Sou um próspero cidadão emergente, ganho dez mil Reais por mês e tenho uma casa onde morar.
Tenho uma empregada doméstica, à qual pago sete mil Reais de salário por mês. Também pago o seu transporte, alimentação, plano de saúde de primeira linha e moradia e, caso seus trabalhos avancem pela madrugada, o que parece ser muito frequente, ela recebe um adicional.
Apesar disso, a minha casa é imunda, e só insistindo muito consigo que ela faça uma limpeza razoável de vez em quando. Os móveis estão sempre empoeirados e a porta de entrada não tranca mais. Ela fez greve na semana passada e não lavou os pratos nem preparou nenhuma refeição durante oito dias, mas não posso substituí-la por uma funcionária mais dedicada porque ela tem estabilidade no emprego. Ultimamente tem insistido para que eu contrate novos auxiliares para ajudá-la, inclusive uma prima ou duas, sob pena de greve branca.
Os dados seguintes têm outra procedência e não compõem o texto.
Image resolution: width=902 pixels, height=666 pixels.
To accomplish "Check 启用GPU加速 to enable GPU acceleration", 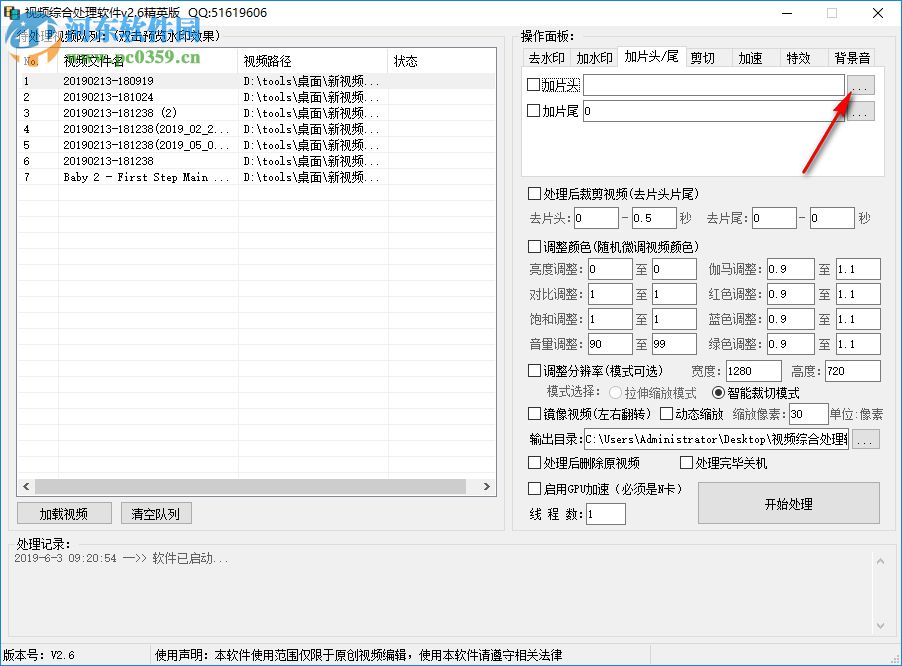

Ela também é encarregada das minhas compras domésticas, usando o que sobra do meu salário. Traz os recibos do mercadinho que ela mesma escolheu criteriosamente, mas os preços dos produtos sempre me deixam assombrado: uma caixa de fósforos, 120 Reais; um quilo de arroz, 250 Reais; uma dúzia de ovos, 100 Reais; e a continha dela e dos amigos no motel, 400 Reais. O computador do quarto dela, usado para jogar paciência no horário de trabalho, me custou doze mil Reais no cartão de crédito.No próximo ano vou ter que trabalhar um pouco mais, e também precisarei economizar bastante em saúde, segurança e educação, caso contrário não conseguirei bancar o aumento de salário de 61,83% que ela exigiu no apagar das luzes de 2010, além dos pequenos reajustes mensais de praxe que ocorrerão ao longo de 2011.
Tomara que eu tenha saúde ainda por muitos e muitos anos, para poder trabalhar e manter o padrão de vida dela. Afinal, o que seria de mim sem minha empregada?